Margaret Thatcher Dead At 87

Former British Prime Minister Margaret Thatcher has died following a stroke at the age of 87.   Via the Telegraph:

Her son, Sir Mark, and daughter Carol confirmed that she died this morning. Lord Bell, her spokesman, said: “It is with great sadness that Mark and Carol Thatcher announced that their mother Baroness Thatcher died peacefully following a stroke this morning.A further statement will be made later.” Known as the Iron Lady, Margaret Thatcher governed Britain from 1979 to 1990.

She will go down in history not only as Britain’s first female prime minister, but as the woman who transformed Britain’s economy in addition to being a formidable rival on the international stage. Lady Thatcher was the only British prime minister to leave behind a set of ideas about the role of the state which other leaders and nations strove to copy and apply.

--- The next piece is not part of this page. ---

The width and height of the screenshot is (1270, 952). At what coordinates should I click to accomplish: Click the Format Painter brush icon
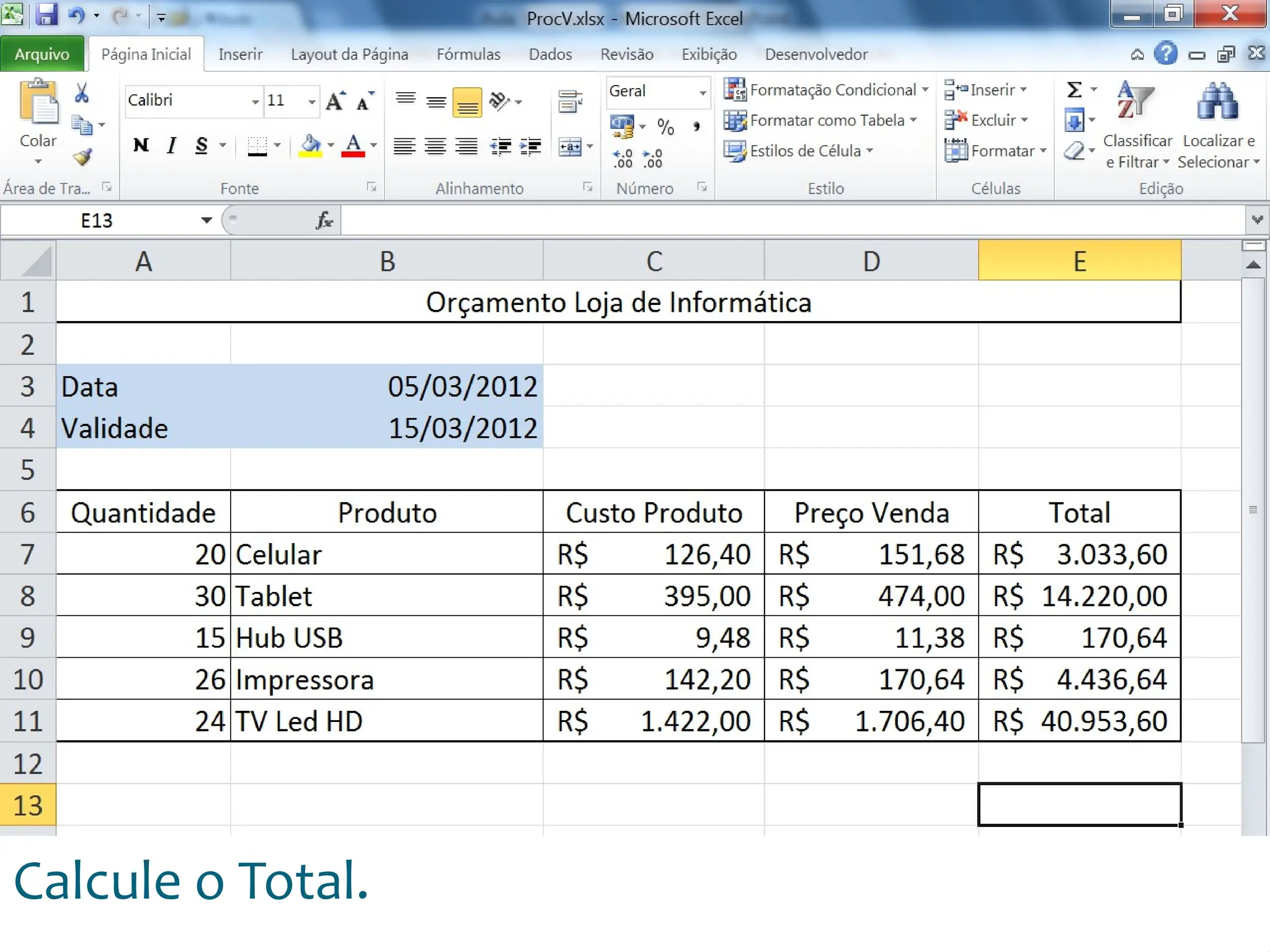(82, 157)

RELATED: Thatcher’s most-lasting legacy for many LGBT people will be the introduction of the infamous Section 28, the 1988 bill which banned the “promotion” of homosexuality. Section 28 came about due to the response to a gay-friendly children’s book. Sound familiar?

The MPs had been moved to act by a sensationalised tabloid newspaper story about a book, which one left-wing Labour-controlled council had a single copy of, in a resource library. It was about how a child might deal with living in a household with two gay men as her fathers. This coincided with the Tory Party Conference in 1987, and the story goes that the then prime minister, Mrs Thatcher, was walking past Jill Knight who said “we must do something about loony-left councils promoting homosexuality in schools”. Almost without thinking, Mrs Thatcher said: “Yes. Why don’t you work it into the local government bill?

And this is how Section 28 read:

Local authorities shall not intentionally promote homosexuality or publish material with the intention of promoting homosexuality” or “promote the teaching in any maintained school of the acceptability of homosexuality as a pretended family relationship.

Section 28 was not repealed until 15 years later in November 2003. In 2009 then Tory leader and now Prime Minister David Cameron officially apologized for Section 28, saying that the Tories “had got it wrong.” He added, “I hope you can forgive us.”